I haven't noticed this issue at all. I also didn't solder mine, although I plan to over the winter. I used heat shrink on each of the individual terminals, and then electrical tape'd them all together, with the hope that it would give some added strength to the super tiny terminals.
I also have mine wired into other switches though; IE: the top 2 switches control interior LEDs and Underwater LEDs - they tap into the accessory switch, so they only work when that switch is On. The bottom 2 control tower speaker amp turn on, and tower speaker LEDs, and tie into the Radio switch; again, they only turn on when the Radio switch is On.
I did this to avoid accidentally leaving one of the buttons pushed and not noticing, this way when I kill the power on the dash switches, I know everything else is off as well.

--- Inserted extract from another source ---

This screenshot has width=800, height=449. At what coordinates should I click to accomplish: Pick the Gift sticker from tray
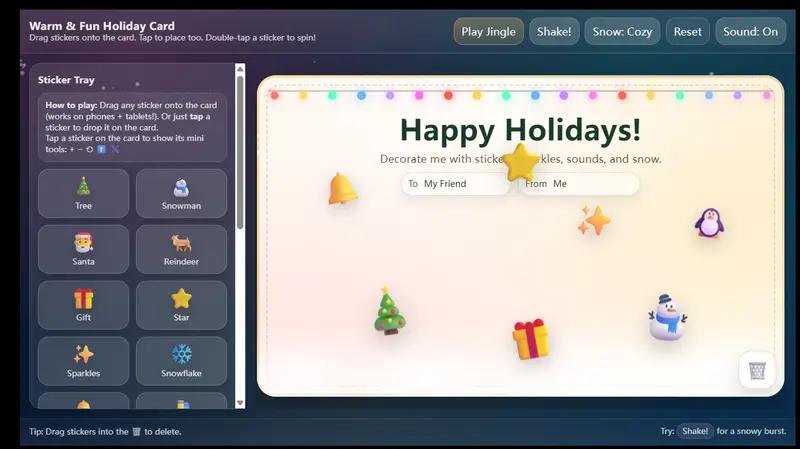tap(83, 305)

The other day I decided to move my zone volume controls into the panel with the ignition. I had ordered some nice aluminum knobs for them to jazz it up a bit.
What I started with:
https://forum.moomba.com/attachment....1&d=1310609345
Testing out the spacing, as the circuit boards for each knob is quite a bit larger than the knob its self:
https://forum.moomba.com/attachment....1&d=1310609345
To keep them on the same plane I measured down from the "Blower" text at the B and the R, then laid out the blue masking tape. Each knob is 3mm apart;
https://forum.moomba.com/attachment....1&d=1310609345
The finished product; I need to tweak the center knobs position, as its angled up making it look unlevel. I think its due to the way I circuit boards positioned, I haven't really tweaked it yet.

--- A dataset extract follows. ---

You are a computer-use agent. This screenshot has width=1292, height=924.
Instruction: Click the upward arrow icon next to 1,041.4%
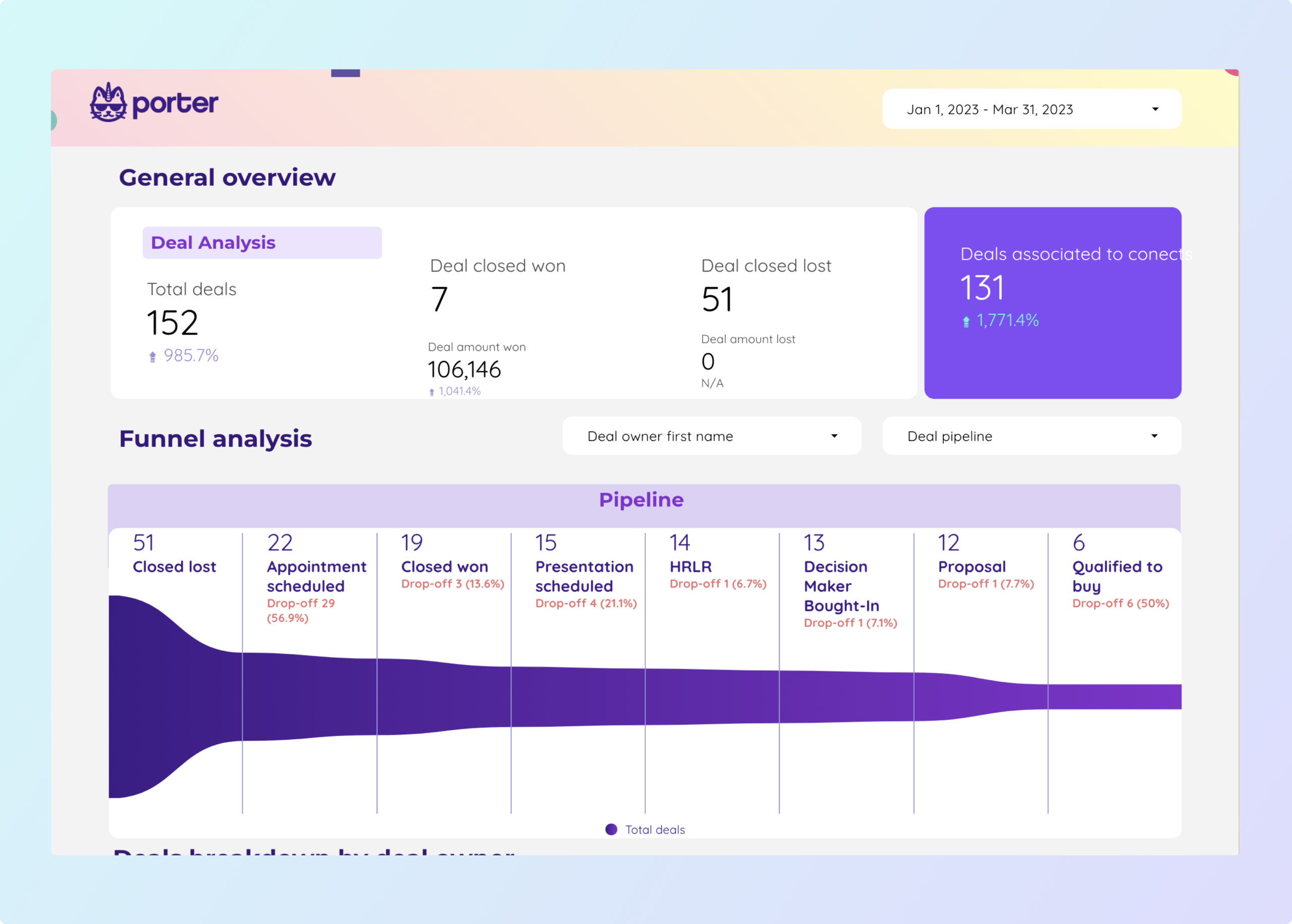[x=429, y=391]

https://forum.moomba.com/attachment....1&d=1310609345
Looking good Ian! Where did you get the aluminum knobs? I am about to do the same.
LED Project - nearing completion. I had a few already, but then a few is never enough...
Added two strips tucked up under the back cushion. Love that glow.
http://i326.photobucket.com/albums/k...V/P1070616.jpg
I had ordered 10 of the cupholder Ozniums, but after adding the strips up above the speakers I decided that would be a bit too much. Kind of like the simple glow.
http://i326.photobucket.com/albums/k...V/P1070617.jpg
http://i326.photobucket.com/albums/k...V/P1070624.jpg
http://i326.photobucket.com/albums/k...V/P1070618.jpg
And more-
One module for the storage which is also where all the lifejackets and sweatshirts usually end up at the end of the day.
http://i326.photobucket.com/albums/k...V/P1070615.jpg
Each storage compartment.
http://i326.photobucket.com/albums/k...V/P1070627.jpg
And the last beer is mine! I thought twice about drilling a hole in the cooler but then again, it's not like it works all that great anyway... This would look really cool if it were packed with ice having the blue light reflect off it.
http://i326.photobucket.com/albums/k...V/P1070626.jpg
Rear compartments shining down on the ballast bags - usually covered by wet towels and stuff by night time.
http://i326.photobucket.com/albums/k...V/P1070629.jpg
Dude where's my keys and phone? In the glovebox...
http://i326.photobucket.com/albums/k...V/glovebox.jpg
And this one I've been wanting to do for a while. I'm not quite ready to spring for underwater LEDs so I added a few strips up under the lip of the hull shining down onto the platform. Pics don't really do it justice - looks way cool in the pitch black and will look even better reflecting off the water.